**Short problem**: Reproduce the following data verbatim, keeping every line in its original order.

**Task input**:

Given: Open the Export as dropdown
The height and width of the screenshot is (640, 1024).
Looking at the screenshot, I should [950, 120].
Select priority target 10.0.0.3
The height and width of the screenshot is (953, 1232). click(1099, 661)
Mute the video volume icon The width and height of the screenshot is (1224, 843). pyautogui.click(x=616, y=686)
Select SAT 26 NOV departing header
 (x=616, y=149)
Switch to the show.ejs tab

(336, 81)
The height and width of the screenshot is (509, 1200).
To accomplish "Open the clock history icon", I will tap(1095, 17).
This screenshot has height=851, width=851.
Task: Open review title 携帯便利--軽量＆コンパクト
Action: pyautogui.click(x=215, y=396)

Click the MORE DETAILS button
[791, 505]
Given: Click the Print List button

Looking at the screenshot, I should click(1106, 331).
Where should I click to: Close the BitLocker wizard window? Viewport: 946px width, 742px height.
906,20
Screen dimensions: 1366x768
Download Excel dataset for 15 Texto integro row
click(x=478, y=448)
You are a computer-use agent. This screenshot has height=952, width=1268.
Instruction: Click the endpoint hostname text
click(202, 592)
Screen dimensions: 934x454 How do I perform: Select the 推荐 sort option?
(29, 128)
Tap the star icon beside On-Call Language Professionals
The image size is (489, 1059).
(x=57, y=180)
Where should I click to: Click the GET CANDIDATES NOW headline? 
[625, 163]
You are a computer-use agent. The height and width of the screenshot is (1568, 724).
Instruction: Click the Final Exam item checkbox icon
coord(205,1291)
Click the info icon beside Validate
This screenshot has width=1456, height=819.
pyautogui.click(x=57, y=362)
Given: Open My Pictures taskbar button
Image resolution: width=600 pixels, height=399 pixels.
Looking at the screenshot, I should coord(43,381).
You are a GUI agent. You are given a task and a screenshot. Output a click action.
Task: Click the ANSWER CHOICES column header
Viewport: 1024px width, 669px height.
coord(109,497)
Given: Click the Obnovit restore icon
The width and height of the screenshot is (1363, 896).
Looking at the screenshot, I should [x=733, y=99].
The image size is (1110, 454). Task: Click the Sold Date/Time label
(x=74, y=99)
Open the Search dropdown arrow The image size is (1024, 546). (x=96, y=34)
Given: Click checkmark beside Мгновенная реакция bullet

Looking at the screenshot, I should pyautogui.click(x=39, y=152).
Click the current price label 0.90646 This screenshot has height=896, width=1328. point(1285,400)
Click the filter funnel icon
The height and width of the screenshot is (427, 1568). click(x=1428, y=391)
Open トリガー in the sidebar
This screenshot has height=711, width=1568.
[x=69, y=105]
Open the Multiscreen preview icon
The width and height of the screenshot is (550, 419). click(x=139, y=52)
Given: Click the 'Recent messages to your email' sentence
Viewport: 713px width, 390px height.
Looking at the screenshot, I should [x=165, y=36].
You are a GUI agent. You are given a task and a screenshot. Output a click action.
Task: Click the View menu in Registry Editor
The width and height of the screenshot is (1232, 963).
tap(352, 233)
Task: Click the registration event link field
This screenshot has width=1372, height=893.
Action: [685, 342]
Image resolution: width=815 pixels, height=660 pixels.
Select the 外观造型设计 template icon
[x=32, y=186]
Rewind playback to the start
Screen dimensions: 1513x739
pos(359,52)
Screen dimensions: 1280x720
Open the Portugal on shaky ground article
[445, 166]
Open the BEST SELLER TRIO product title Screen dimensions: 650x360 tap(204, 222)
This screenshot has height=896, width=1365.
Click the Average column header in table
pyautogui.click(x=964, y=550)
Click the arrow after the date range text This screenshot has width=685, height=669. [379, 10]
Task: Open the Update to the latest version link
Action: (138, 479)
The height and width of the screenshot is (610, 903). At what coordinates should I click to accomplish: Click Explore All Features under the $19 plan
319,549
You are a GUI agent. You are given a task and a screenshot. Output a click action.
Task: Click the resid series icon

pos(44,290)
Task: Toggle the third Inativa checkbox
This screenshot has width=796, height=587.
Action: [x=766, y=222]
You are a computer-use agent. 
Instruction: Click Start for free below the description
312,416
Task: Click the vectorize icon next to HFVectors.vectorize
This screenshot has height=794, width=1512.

**Answer for the task**:
Given: Open the Export as dropdown
The height and width of the screenshot is (640, 1024).
Looking at the screenshot, I should [950, 120].
Select priority target 10.0.0.3
The height and width of the screenshot is (953, 1232). click(1099, 661)
Mute the video volume icon The width and height of the screenshot is (1224, 843). pyautogui.click(x=616, y=686)
Select SAT 26 NOV departing header
 (x=616, y=149)
Switch to the show.ejs tab

(336, 81)
The height and width of the screenshot is (509, 1200).
To accomplish "Open the clock history icon", I will tap(1095, 17).
This screenshot has height=851, width=851.
Task: Open review title 携帯便利--軽量＆コンパクト
Action: pyautogui.click(x=215, y=396)

Click the MORE DETAILS button
[791, 505]
Given: Click the Print List button

Looking at the screenshot, I should click(1106, 331).
Where should I click to: Close the BitLocker wizard window? Viewport: 946px width, 742px height.
906,20
Screen dimensions: 1366x768
Download Excel dataset for 15 Texto integro row
click(x=478, y=448)
You are a computer-use agent. This screenshot has height=952, width=1268.
Instruction: Click the endpoint hostname text
click(202, 592)
Screen dimensions: 934x454 How do I perform: Select the 推荐 sort option?
(29, 128)
Tap the star icon beside On-Call Language Professionals
The image size is (489, 1059).
(x=57, y=180)
Where should I click to: Click the GET CANDIDATES NOW headline? 
[625, 163]
You are a computer-use agent. The height and width of the screenshot is (1568, 724).
Instruction: Click the Final Exam item checkbox icon
coord(205,1291)
Click the info icon beside Validate
This screenshot has width=1456, height=819.
pyautogui.click(x=57, y=362)
Given: Open My Pictures taskbar button
Image resolution: width=600 pixels, height=399 pixels.
Looking at the screenshot, I should coord(43,381).
You are a GUI agent. You are given a task and a screenshot. Output a click action.
Task: Click the ANSWER CHOICES column header
Viewport: 1024px width, 669px height.
coord(109,497)
Given: Click the Obnovit restore icon
The width and height of the screenshot is (1363, 896).
Looking at the screenshot, I should [x=733, y=99].
The image size is (1110, 454). Task: Click the Sold Date/Time label
(x=74, y=99)
Open the Search dropdown arrow The image size is (1024, 546). (x=96, y=34)
Given: Click checkmark beside Мгновенная реакция bullet

Looking at the screenshot, I should pyautogui.click(x=39, y=152).
Click the current price label 0.90646 This screenshot has height=896, width=1328. point(1285,400)
Click the filter funnel icon
The height and width of the screenshot is (427, 1568). click(x=1428, y=391)
Open トリガー in the sidebar
This screenshot has height=711, width=1568.
[x=69, y=105]
Open the Multiscreen preview icon
The width and height of the screenshot is (550, 419). click(x=139, y=52)
Given: Click the 'Recent messages to your email' sentence
Viewport: 713px width, 390px height.
Looking at the screenshot, I should [x=165, y=36].
You are a GUI agent. You are given a task and a screenshot. Output a click action.
Task: Click the View menu in Registry Editor
The width and height of the screenshot is (1232, 963).
tap(352, 233)
Task: Click the registration event link field
This screenshot has width=1372, height=893.
Action: [685, 342]
Image resolution: width=815 pixels, height=660 pixels.
Select the 外观造型设计 template icon
[x=32, y=186]
Rewind playback to the start
Screen dimensions: 1513x739
pos(359,52)
Screen dimensions: 1280x720
Open the Portugal on shaky ground article
[445, 166]
Open the BEST SELLER TRIO product title Screen dimensions: 650x360 tap(204, 222)
This screenshot has height=896, width=1365.
Click the Average column header in table
pyautogui.click(x=964, y=550)
Click the arrow after the date range text This screenshot has width=685, height=669. [379, 10]
Task: Open the Update to the latest version link
Action: (138, 479)
The height and width of the screenshot is (610, 903). At what coordinates should I click to accomplish: Click Explore All Features under the $19 plan
319,549
You are a GUI agent. You are given a task and a screenshot. Output a click action.
Task: Click the resid series icon

pos(44,290)
Task: Toggle the third Inativa checkbox
This screenshot has width=796, height=587.
Action: [x=766, y=222]
You are a computer-use agent. 
Instruction: Click Start for free below the description
312,416
Task: Click the vectorize icon next to HFVectors.vectorize
This screenshot has height=794, width=1512.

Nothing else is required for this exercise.